======== THE RECORDS ========

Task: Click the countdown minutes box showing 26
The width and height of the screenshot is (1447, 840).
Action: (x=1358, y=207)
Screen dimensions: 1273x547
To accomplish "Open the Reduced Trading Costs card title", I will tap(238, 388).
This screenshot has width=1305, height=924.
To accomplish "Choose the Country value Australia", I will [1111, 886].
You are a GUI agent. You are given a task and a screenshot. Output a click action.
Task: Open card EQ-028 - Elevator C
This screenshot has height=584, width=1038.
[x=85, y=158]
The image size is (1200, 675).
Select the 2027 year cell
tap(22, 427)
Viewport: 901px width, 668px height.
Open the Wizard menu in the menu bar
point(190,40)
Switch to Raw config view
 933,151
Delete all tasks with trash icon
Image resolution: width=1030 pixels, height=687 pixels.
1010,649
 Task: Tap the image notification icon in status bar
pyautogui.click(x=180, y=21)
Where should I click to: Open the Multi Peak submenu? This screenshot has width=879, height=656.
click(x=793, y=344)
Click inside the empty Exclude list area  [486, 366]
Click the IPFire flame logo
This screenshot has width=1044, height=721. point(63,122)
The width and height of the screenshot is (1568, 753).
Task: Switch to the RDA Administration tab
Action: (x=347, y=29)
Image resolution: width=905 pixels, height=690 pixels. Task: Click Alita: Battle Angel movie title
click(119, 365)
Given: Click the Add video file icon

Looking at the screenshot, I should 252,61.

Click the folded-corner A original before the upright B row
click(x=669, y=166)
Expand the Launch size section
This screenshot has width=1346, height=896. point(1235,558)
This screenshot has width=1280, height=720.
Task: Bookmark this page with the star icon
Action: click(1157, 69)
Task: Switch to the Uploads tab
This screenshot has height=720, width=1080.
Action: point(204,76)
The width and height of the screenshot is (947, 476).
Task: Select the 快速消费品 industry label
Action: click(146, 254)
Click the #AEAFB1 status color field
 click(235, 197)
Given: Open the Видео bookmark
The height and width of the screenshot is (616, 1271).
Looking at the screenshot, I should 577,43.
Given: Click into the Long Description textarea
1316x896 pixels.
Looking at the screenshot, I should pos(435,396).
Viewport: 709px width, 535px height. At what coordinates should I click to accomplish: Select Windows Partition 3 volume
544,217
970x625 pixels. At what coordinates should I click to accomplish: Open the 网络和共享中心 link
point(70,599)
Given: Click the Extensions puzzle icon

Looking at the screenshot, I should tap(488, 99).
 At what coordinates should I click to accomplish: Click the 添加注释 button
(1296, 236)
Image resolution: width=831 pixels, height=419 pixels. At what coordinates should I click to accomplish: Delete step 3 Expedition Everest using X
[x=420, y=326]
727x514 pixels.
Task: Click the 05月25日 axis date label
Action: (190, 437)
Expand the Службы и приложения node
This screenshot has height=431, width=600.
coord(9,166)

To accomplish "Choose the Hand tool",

========

TASK OBJECTIVE
Rewrite all of the material above, substituting "Display area" for every "Viewport" and keeping everything else unchanged.

RESPONSE TO THIS TASK
Task: Click the countdown minutes box showing 26
The width and height of the screenshot is (1447, 840).
Action: (x=1358, y=207)
Screen dimensions: 1273x547
To accomplish "Open the Reduced Trading Costs card title", I will tap(238, 388).
This screenshot has width=1305, height=924.
To accomplish "Choose the Country value Australia", I will [1111, 886].
You are a GUI agent. You are given a task and a screenshot. Output a click action.
Task: Open card EQ-028 - Elevator C
This screenshot has height=584, width=1038.
[x=85, y=158]
The image size is (1200, 675).
Select the 2027 year cell
tap(22, 427)
Display area: 901px width, 668px height.
Open the Wizard menu in the menu bar
point(190,40)
Switch to Raw config view
 933,151
Delete all tasks with trash icon
Image resolution: width=1030 pixels, height=687 pixels.
1010,649
 Task: Tap the image notification icon in status bar
pyautogui.click(x=180, y=21)
Where should I click to: Open the Multi Peak submenu? This screenshot has width=879, height=656.
click(x=793, y=344)
Click inside the empty Exclude list area  [486, 366]
Click the IPFire flame logo
This screenshot has width=1044, height=721. point(63,122)
The width and height of the screenshot is (1568, 753).
Task: Switch to the RDA Administration tab
Action: (x=347, y=29)
Image resolution: width=905 pixels, height=690 pixels. Task: Click Alita: Battle Angel movie title
click(119, 365)
Given: Click the Add video file icon

Looking at the screenshot, I should 252,61.

Click the folded-corner A original before the upright B row
click(x=669, y=166)
Expand the Launch size section
This screenshot has width=1346, height=896. point(1235,558)
This screenshot has width=1280, height=720.
Task: Bookmark this page with the star icon
Action: click(1157, 69)
Task: Switch to the Uploads tab
This screenshot has height=720, width=1080.
Action: point(204,76)
The width and height of the screenshot is (947, 476).
Task: Select the 快速消费品 industry label
Action: click(146, 254)
Click the #AEAFB1 status color field
 click(235, 197)
Given: Open the Видео bookmark
The height and width of the screenshot is (616, 1271).
Looking at the screenshot, I should 577,43.
Given: Click into the Long Description textarea
1316x896 pixels.
Looking at the screenshot, I should pos(435,396).
Display area: 709px width, 535px height. At what coordinates should I click to accomplish: Select Windows Partition 3 volume
544,217
970x625 pixels. At what coordinates should I click to accomplish: Open the 网络和共享中心 link
point(70,599)
Given: Click the Extensions puzzle icon

Looking at the screenshot, I should tap(488, 99).
 At what coordinates should I click to accomplish: Click the 添加注释 button
(1296, 236)
Image resolution: width=831 pixels, height=419 pixels. At what coordinates should I click to accomplish: Delete step 3 Expedition Everest using X
[x=420, y=326]
727x514 pixels.
Task: Click the 05月25日 axis date label
Action: (190, 437)
Expand the Службы и приложения node
This screenshot has height=431, width=600.
coord(9,166)

To accomplish "Choose the Hand tool",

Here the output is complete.